I also don’t see the need for a strict adherence to a completely internal exegesis of Genesis, or the Bible as a whole. Surely the creation itself has some role in the overall revelation of God and Christian theology. We could even contend that the author/s of Genesis really meant it to describe a literal 7 24-hour day creation week with separately created species, but the knowledge we have gained of the creation has as much influence on the revelation of God as the Bible does. The authors of Genesis were surely as fallible as any of us, and with that I don’t see what is wrong with finding those flaws and deeper understandings as time moves forward. The infallibility of the Bible seems more like a human tradition than anything else, and it may not be necessary.
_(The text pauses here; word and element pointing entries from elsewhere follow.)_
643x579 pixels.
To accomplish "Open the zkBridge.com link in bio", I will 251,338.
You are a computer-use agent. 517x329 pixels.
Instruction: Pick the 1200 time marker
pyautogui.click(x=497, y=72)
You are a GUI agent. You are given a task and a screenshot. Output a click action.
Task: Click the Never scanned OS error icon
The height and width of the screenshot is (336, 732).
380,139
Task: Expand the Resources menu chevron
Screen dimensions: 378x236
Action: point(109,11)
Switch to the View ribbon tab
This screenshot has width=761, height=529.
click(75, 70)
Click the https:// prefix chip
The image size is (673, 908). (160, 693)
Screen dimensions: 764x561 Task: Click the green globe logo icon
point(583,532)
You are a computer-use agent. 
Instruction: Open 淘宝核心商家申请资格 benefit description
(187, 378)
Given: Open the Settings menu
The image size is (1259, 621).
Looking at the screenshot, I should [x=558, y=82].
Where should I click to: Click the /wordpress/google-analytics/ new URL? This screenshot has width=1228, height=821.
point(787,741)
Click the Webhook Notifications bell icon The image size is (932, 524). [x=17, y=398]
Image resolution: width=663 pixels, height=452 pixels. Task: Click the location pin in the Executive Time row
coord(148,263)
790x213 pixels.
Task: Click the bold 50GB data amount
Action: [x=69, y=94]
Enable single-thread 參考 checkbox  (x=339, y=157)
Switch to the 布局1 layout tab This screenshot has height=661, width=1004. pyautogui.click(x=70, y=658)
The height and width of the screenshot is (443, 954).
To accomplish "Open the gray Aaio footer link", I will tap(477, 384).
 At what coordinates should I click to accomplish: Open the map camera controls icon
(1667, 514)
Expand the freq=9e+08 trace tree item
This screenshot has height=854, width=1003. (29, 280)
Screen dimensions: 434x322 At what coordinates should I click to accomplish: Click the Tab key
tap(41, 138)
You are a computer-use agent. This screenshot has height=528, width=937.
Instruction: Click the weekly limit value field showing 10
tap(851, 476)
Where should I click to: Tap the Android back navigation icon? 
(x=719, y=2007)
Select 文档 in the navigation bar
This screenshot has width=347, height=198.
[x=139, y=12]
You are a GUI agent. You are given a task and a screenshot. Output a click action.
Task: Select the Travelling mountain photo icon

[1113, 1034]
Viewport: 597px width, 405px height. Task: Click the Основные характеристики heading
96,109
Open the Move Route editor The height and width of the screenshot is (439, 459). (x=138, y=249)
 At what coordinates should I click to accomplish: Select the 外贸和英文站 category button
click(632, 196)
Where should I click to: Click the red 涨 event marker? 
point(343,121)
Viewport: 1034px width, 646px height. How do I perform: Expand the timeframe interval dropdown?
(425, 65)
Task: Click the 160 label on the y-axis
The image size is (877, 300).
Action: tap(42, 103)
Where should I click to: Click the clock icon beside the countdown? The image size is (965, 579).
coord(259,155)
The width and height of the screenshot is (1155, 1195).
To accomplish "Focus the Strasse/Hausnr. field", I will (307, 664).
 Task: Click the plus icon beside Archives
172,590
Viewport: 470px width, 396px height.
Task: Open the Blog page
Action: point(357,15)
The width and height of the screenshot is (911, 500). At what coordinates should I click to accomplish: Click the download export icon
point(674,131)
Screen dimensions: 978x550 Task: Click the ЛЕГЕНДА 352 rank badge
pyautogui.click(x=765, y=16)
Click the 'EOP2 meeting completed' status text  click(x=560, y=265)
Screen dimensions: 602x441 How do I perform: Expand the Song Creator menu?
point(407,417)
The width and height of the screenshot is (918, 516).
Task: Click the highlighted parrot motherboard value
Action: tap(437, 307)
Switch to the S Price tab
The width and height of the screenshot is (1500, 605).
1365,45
Is the approach I have described too “dangerous” or heretical? Perhaps, but I will leave that up to you guys.



While you work with @ManiacalVesalius on the question of Allegorical, what is the best way of defining this kind of interpretation:

Reader sees references to a firmament in Genesis 1 (and scattered here and there throughout the Bible).
The reader concludes two things:
o The Earth lacks a firmament;
o The reader concludes that God was not worried about the author thinking there was a literal firmament. So
references to the Firmament were left intact.

What kind of interpretation is this? This is not a trick question. I really don’t have an idea of the best way
to term this kind of interpretation.


An allegory is a written form that seeks to provide a hidden meaning. The meaning of Gen 1 is clear and obvious – in the beginning God created ……

The question of the days of creation has been a subject of much conjecture. If we accept that a day as we know it cannot have been possible before the earth spun about its axis, and the sun and moon were present to obtain a morning and evening, than we need to ask why Genesis uses days when it is obvious that our day could not have occurred during the initial portions of the creation account. Since we cannot seek a hidden meaning, we need to interpret why Gen uses these terms. My preference is to look at other verses that draw parallels with our working day and week, with the end of our labours at day 6 and the Sabbath as the 7th day. This means that God equates our days of labour with His “days” of creation, to emphasise the importance of entering into God’s rest (eg Exodus – as God created in 6 days, so you work for 6 days, and as God rested on the 7th, so you too ……)

We may argue on many points – to me, the most contentious could be to argue that God needed to rest. Since I do not think God gets tired, than I would seek additional teaching from the bible on the Sabbath rest, and how the six days of labour and creation, and the Sabbath, teach us regarding our salvation in Christ.